Assistant Principal Brad Currie says Readington Middle School students enjoy the nine-week Innovation and Design class. / MARY IUVONE/FOR NJ PRESS MEDIA
Sixth-grader Morgan Kramer works on her sketch of a solar house during the Innovation and Design class held at Readington Middle School. The students used Google SketchUp to create their models. / MARY IUVONE/FOR NJ PRESS MEDIA
Designing a solar house, building a structure to withstand an earthquake or building a dragster are not commonly what most people think middle-schoolers learn.
But at Readington Middle School, students learn that and much more.
The Innovation and Design program, offered to sixth-, seventh- and eighth-graders at the school, was started several years ago and has grown in popularity, educators said.
“There was a need for a pre-engineering program, something that would focus on 21st-century skills, with kids working together to solve problems,” said Readington Middle School Assistant Principal Brad Currie.
All students at the school take the nine-week Innovation and Design class, with each grade focusing on different subjects. Currie said the curriculum is “technology-driven, with collaborative projects that require higher level thinking in order to solve challenging tasks.
Currie said the program was developed with Matthew Hall, the supervisor of math, science and technology, and teacher Ryan Newcamp, who developed the curriculum.
“They did a fabulous job with the program, and since I’ve been here, every kid loves it because it’s hands on and applicable to their own lives,” Currie said. “They are doing things that are relevant and make sense and get them to think about innovation.”
“They all seem to love the class,” he said of the students. “I have to push my eighth-graders to leave and go to lunch, and normally, lunch is their favorite class.”

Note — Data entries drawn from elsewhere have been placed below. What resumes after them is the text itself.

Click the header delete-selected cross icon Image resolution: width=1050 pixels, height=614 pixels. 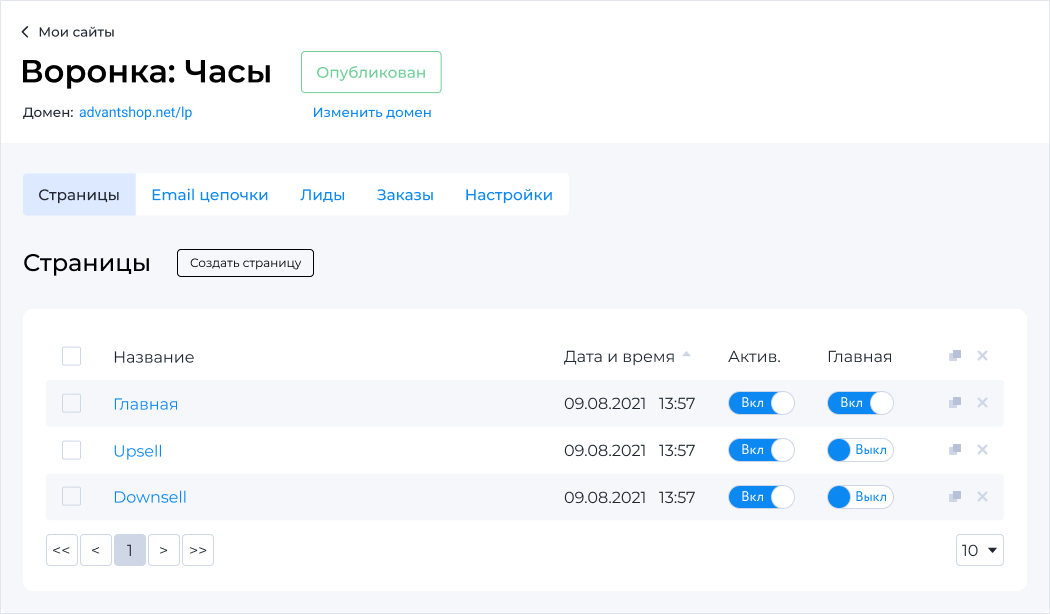982,356
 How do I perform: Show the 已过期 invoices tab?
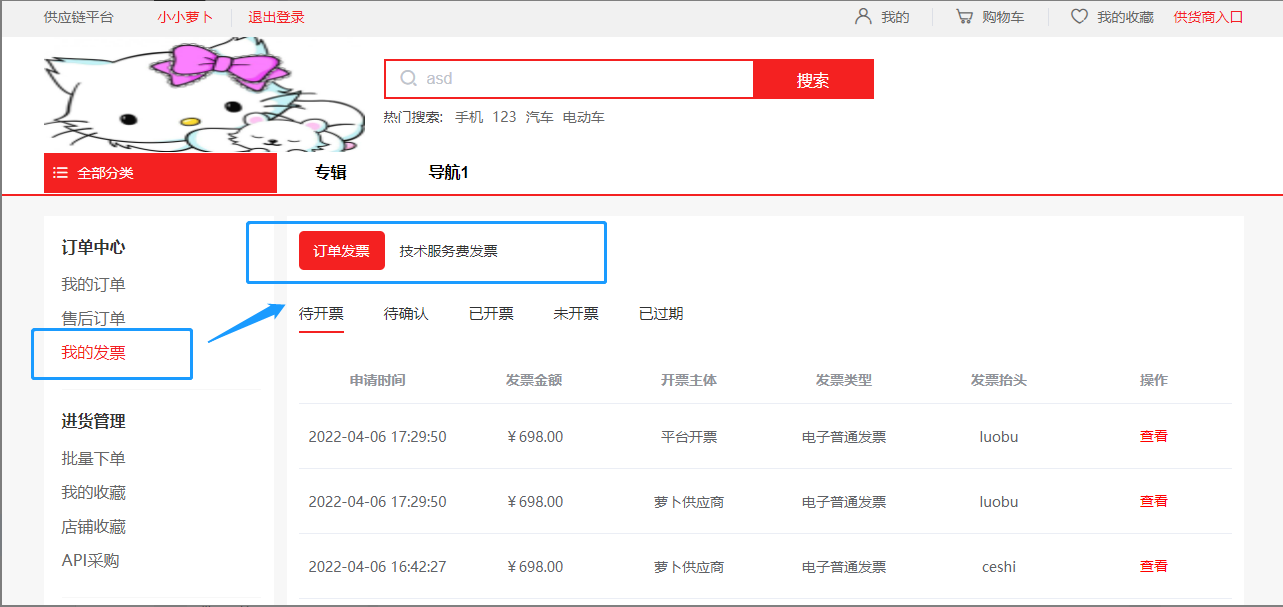point(661,314)
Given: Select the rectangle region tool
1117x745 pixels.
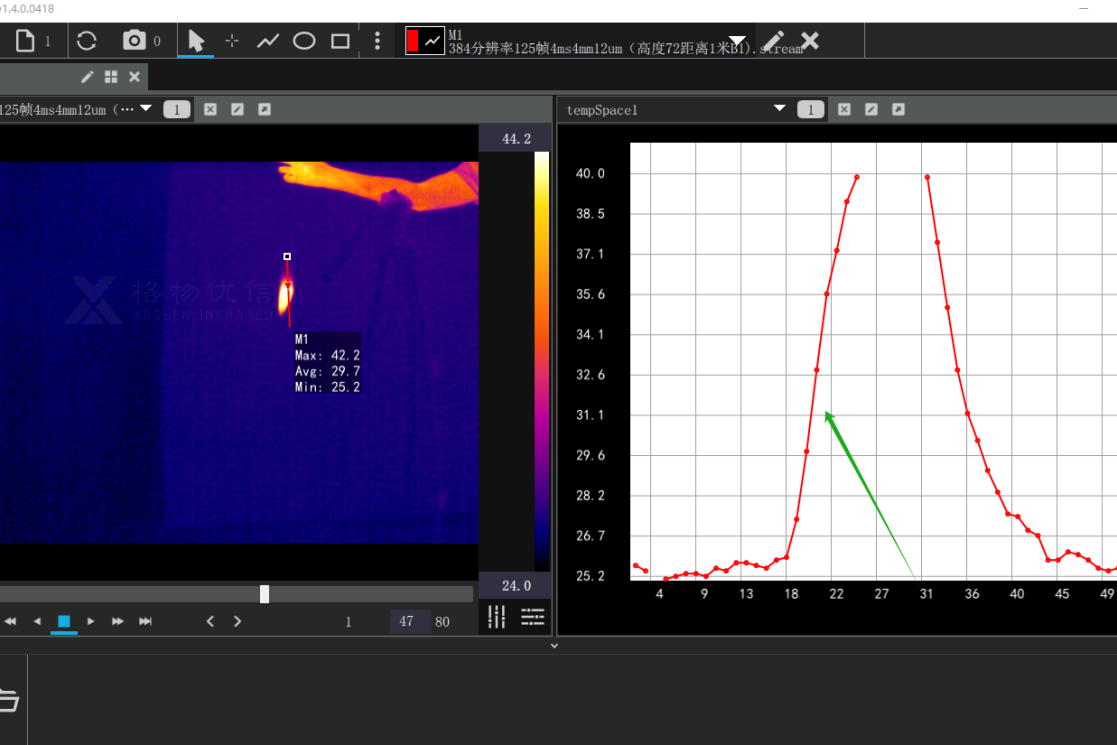Looking at the screenshot, I should (340, 41).
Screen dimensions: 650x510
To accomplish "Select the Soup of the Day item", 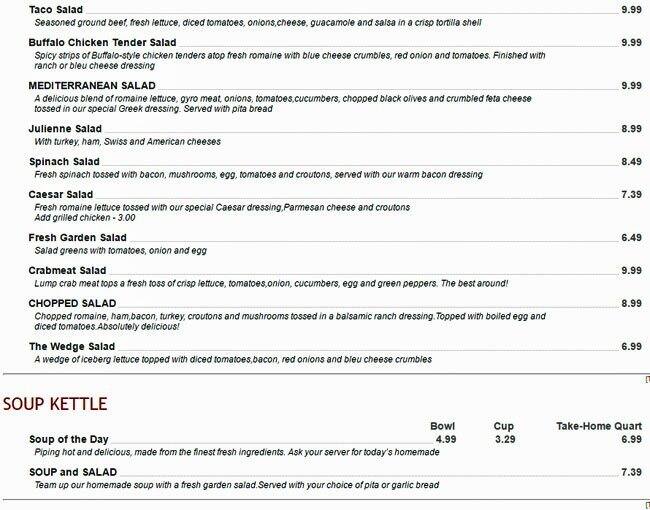I will coord(70,439).
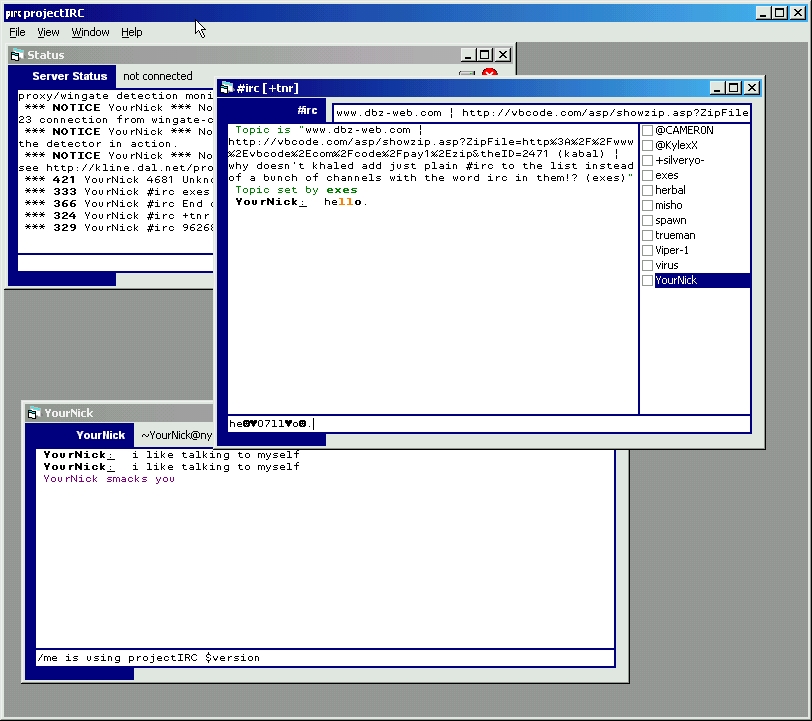Click the YourNick query input field
The height and width of the screenshot is (721, 812).
tap(325, 658)
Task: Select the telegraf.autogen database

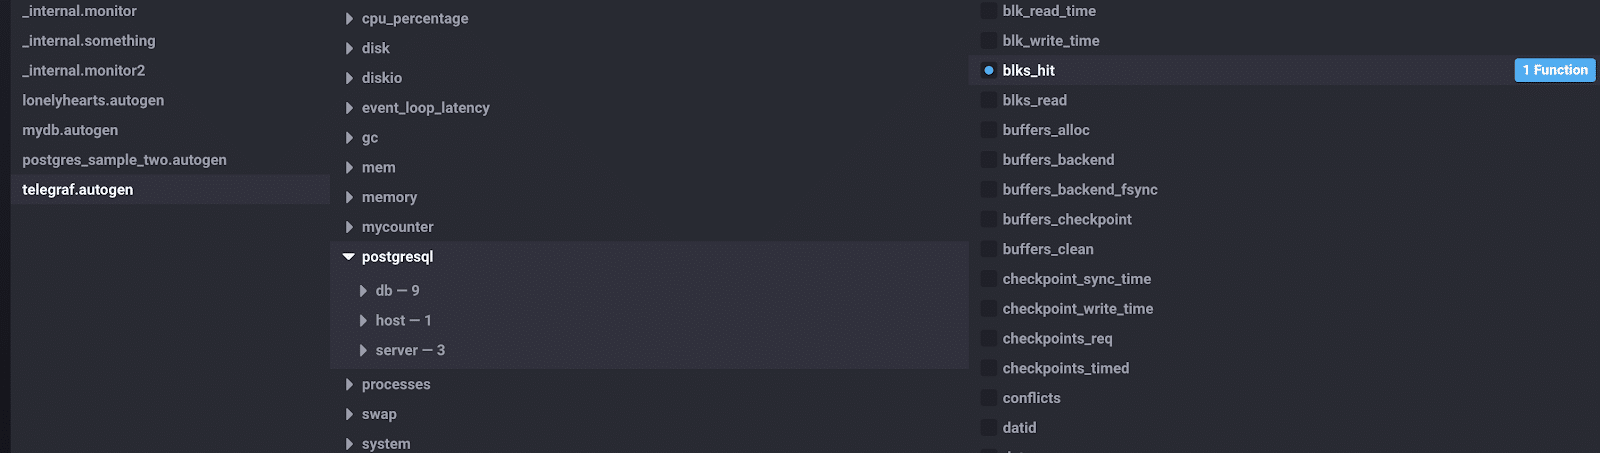Action: pyautogui.click(x=78, y=190)
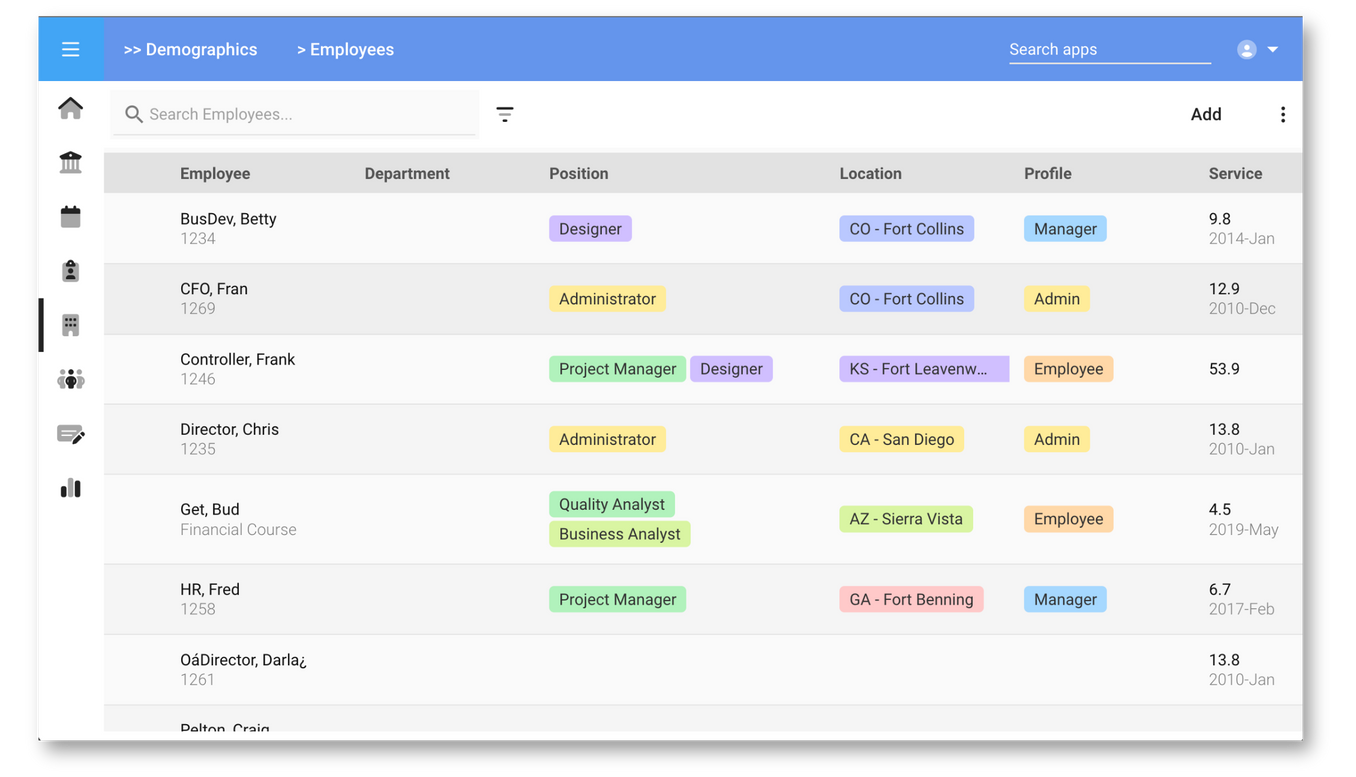1356x777 pixels.
Task: Open the people group sidebar icon
Action: click(70, 379)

He said the school used to have wood shop, but educators wanted to update that and bring in math and science.
“Our emphasis is on skills used in the 21st century, on technology, self-direction, collaboration and thinking systematically. We wanted to bring back math and science and combine some of what they learned in shop.”
So the courses also involve building things, using some of the skills previously taught in wood shop.
“We incorporate real-world issues with science and technology,” he said. “For example, sixth-graders are exploring alternative energies. They use Google SketchUp to design solar houses and solar cars. They are also exploring wind energy and wind turbines.”